You can weep or chew your beard at the thought of what omnivorous rats are capable of doing to the native bird species. They will eat anything small and tasty that can't fly away yet, so will be gobble chicks and eggs until whole species are driven to extinction - it's almost an evolutionary imperative. Small isolated islands tend to have smaller population sizes than for the same species on a nearby mainland. Predators have smaller populations than the predated. Small populations are more likely, just through random bad luck, to go extinct. These 'facts' have resulted in several predator-free, tree-huggin', all-lovin' Utopian islands which were sorely disrupted after discovery by Adventurers and their menagerie of dependent species: the boobies Sula leucogaster etc. didn't know what hit 'em.
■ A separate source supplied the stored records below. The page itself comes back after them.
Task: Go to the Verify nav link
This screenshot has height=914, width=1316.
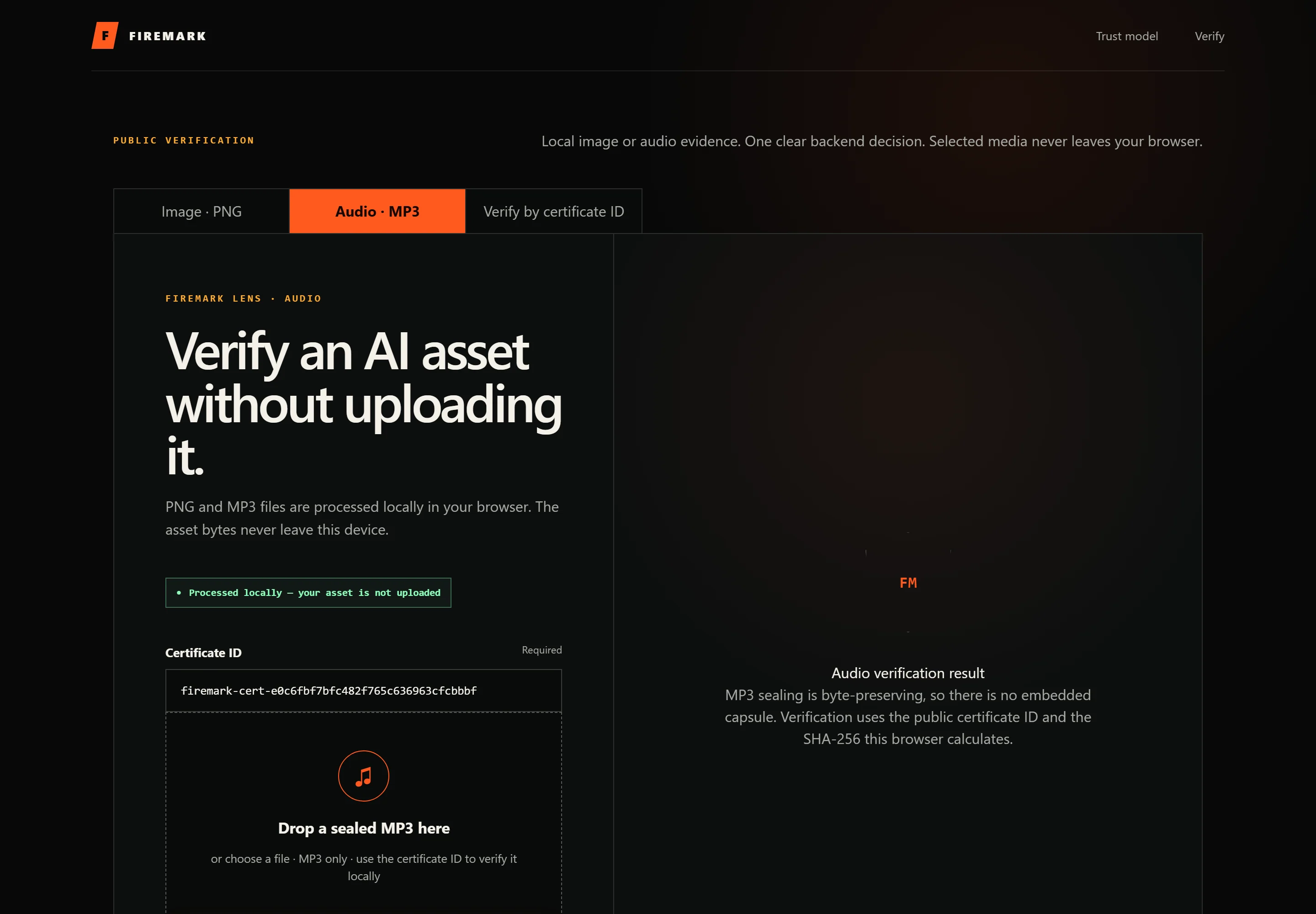Action: [1209, 36]
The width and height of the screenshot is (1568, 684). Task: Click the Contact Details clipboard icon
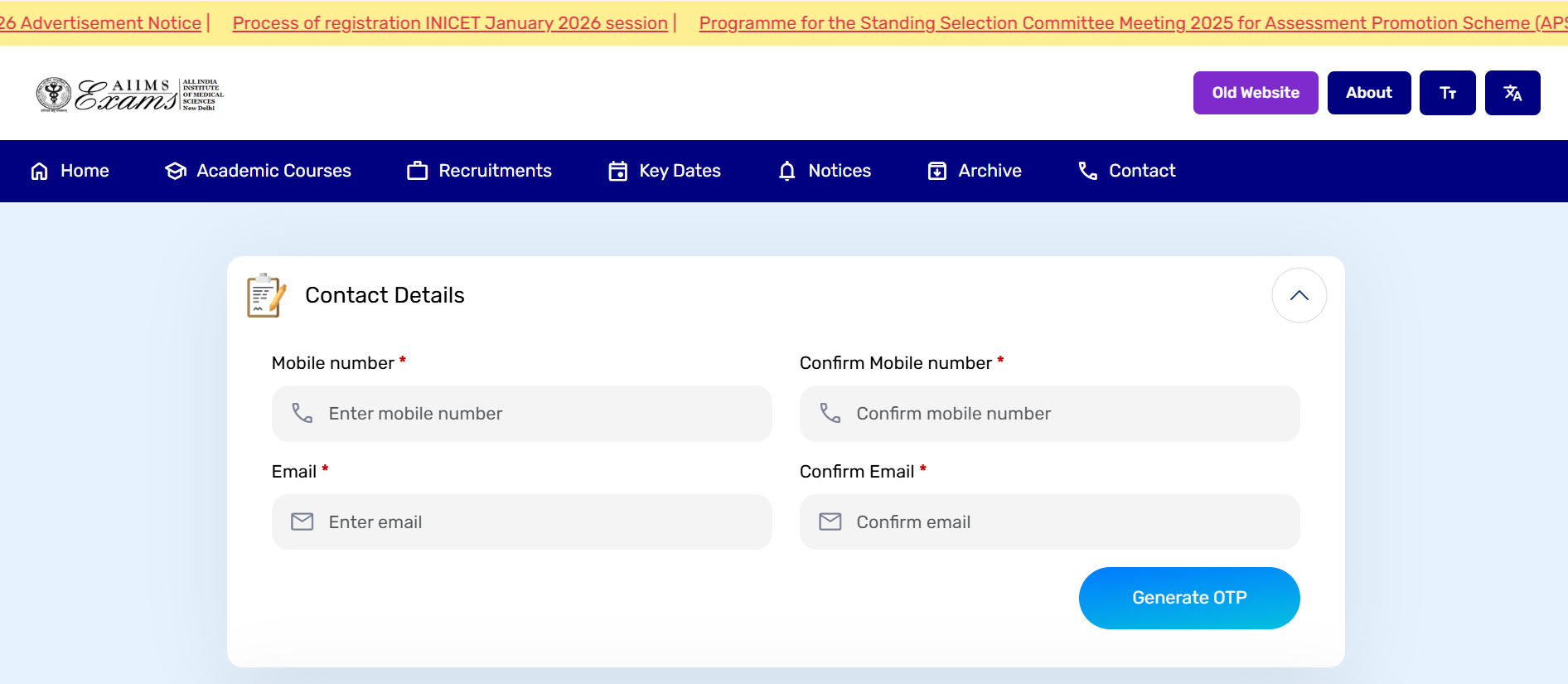[266, 295]
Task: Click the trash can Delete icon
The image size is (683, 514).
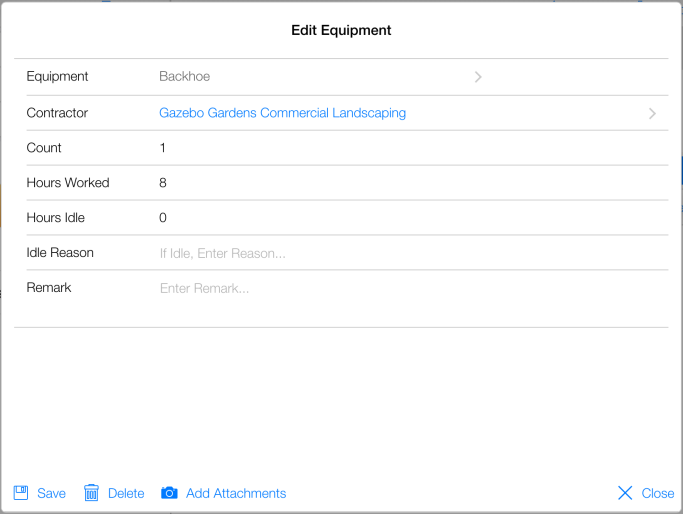Action: 92,493
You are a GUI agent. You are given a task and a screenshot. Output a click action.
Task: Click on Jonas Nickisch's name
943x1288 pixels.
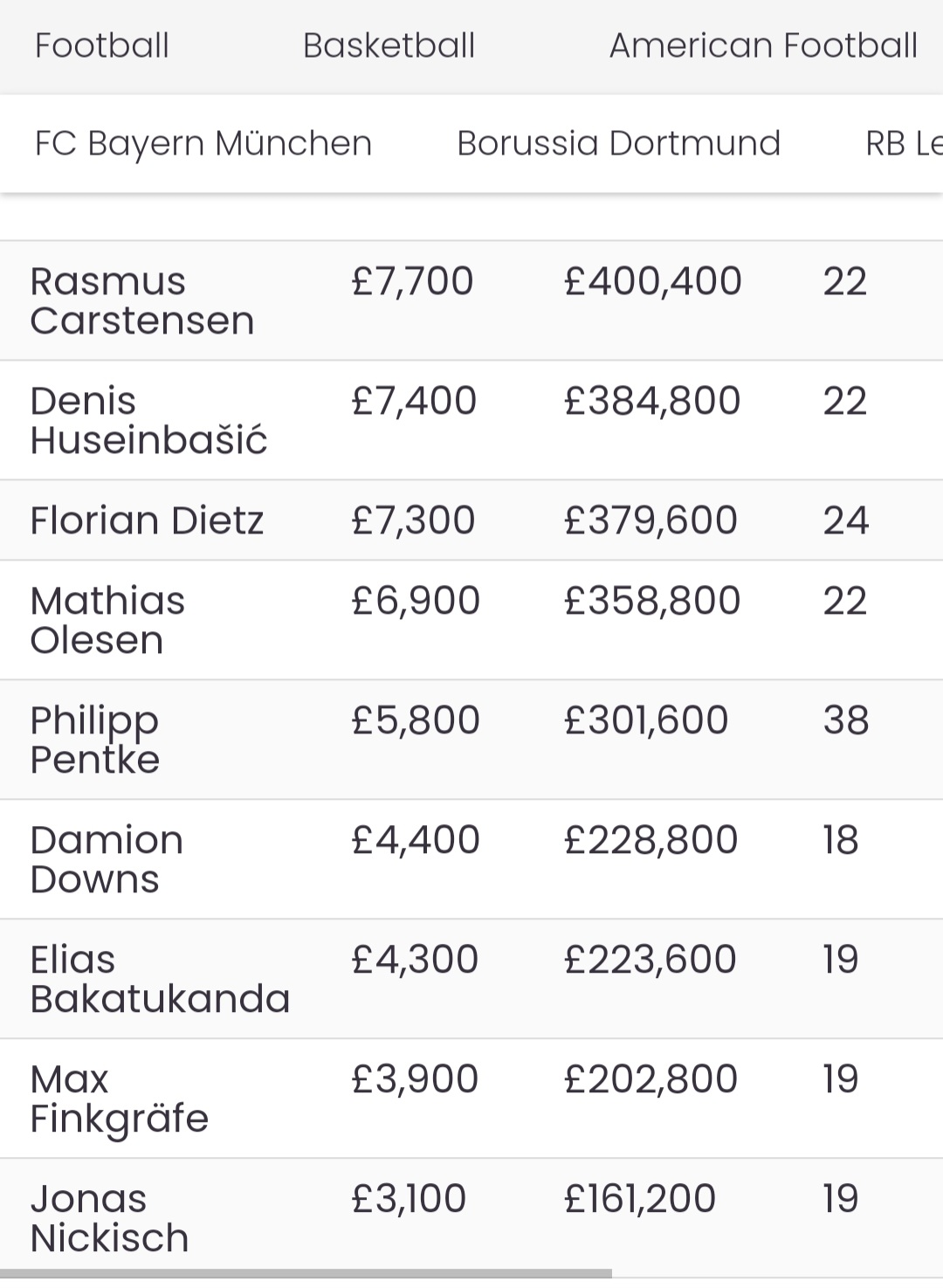(109, 1218)
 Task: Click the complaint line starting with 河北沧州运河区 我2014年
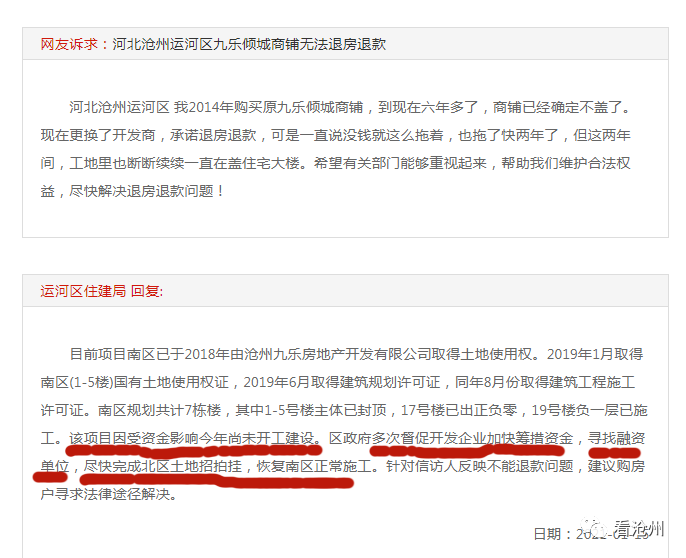tap(350, 107)
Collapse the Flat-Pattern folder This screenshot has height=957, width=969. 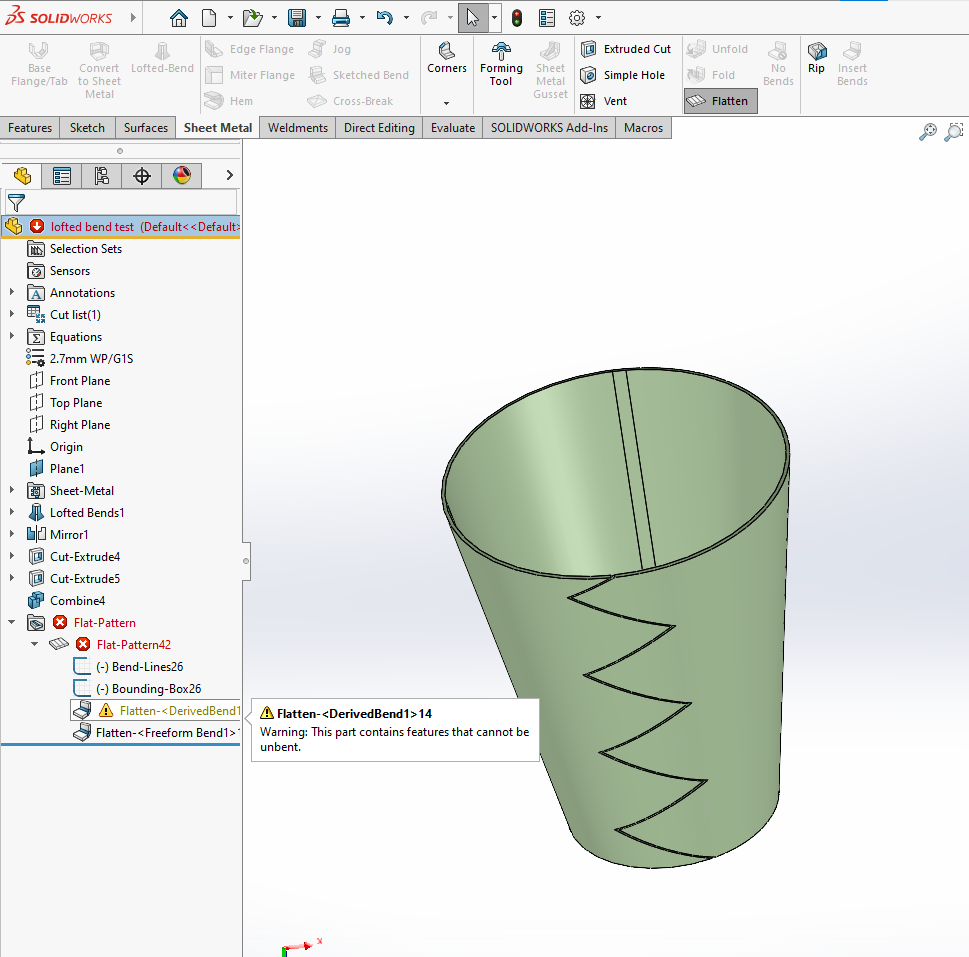tap(12, 623)
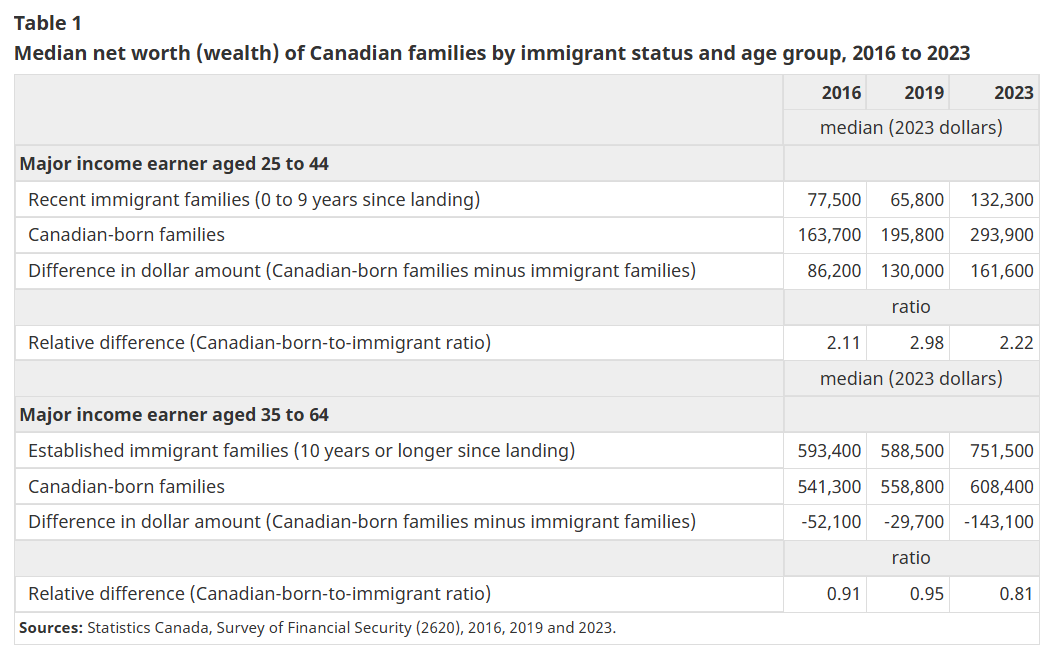Click the Table 1 title text
The image size is (1056, 663).
(x=47, y=23)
Nick Graham and his team wondered what are the wider ramifications of an invasion of rats and did a controlled experiment in the Chagos Archipelago in the Indian Ocean that was just published in Nature; with a News&Views executive summary by Nancy Knowlton. Why Chagos? because of the 16 or 60 islands [depending in what qualifies as an island and what is speck], some are ratty and some are ratless. You need your critical thinking hat on because the Great Chagos Bank is given as being 12,000+sq.km in extent but the small print confesses that only 5.6sq.km of it is above water! [bloboprev Diego Garcia]. In particular the ratologists asked if there was any difference in the off-shore ecosystem, which is, of course, completely off-limits to rats.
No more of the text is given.